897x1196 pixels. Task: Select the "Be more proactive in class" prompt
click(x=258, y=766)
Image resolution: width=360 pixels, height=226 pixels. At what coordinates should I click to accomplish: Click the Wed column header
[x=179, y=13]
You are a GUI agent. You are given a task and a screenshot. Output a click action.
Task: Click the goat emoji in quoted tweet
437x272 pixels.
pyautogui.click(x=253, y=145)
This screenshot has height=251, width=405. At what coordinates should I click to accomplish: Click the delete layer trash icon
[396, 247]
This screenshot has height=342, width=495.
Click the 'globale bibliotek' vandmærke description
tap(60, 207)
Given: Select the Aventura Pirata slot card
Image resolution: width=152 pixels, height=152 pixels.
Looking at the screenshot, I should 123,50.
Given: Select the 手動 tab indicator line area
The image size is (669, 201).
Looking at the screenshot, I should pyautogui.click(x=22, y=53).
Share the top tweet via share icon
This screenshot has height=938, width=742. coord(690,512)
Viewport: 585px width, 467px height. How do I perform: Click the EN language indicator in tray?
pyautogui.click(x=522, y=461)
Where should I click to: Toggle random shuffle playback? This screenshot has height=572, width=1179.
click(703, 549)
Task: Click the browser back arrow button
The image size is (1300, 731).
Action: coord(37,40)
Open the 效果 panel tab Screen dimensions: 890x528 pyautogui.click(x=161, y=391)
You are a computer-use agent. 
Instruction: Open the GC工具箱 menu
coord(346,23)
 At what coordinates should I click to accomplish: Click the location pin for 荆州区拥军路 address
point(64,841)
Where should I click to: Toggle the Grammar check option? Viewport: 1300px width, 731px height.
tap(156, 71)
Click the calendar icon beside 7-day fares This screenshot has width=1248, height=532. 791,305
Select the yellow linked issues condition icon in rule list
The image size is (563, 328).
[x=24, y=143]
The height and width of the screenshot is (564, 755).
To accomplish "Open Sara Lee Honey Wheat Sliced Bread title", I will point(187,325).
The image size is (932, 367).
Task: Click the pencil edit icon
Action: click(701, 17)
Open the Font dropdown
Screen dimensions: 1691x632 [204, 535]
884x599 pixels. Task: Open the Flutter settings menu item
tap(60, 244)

------------

#### PROBLEM:
Reply with one number only: the count of lines in the entries that contain "agent".

#### RESPONSE FOR THIS EXERCISE:
2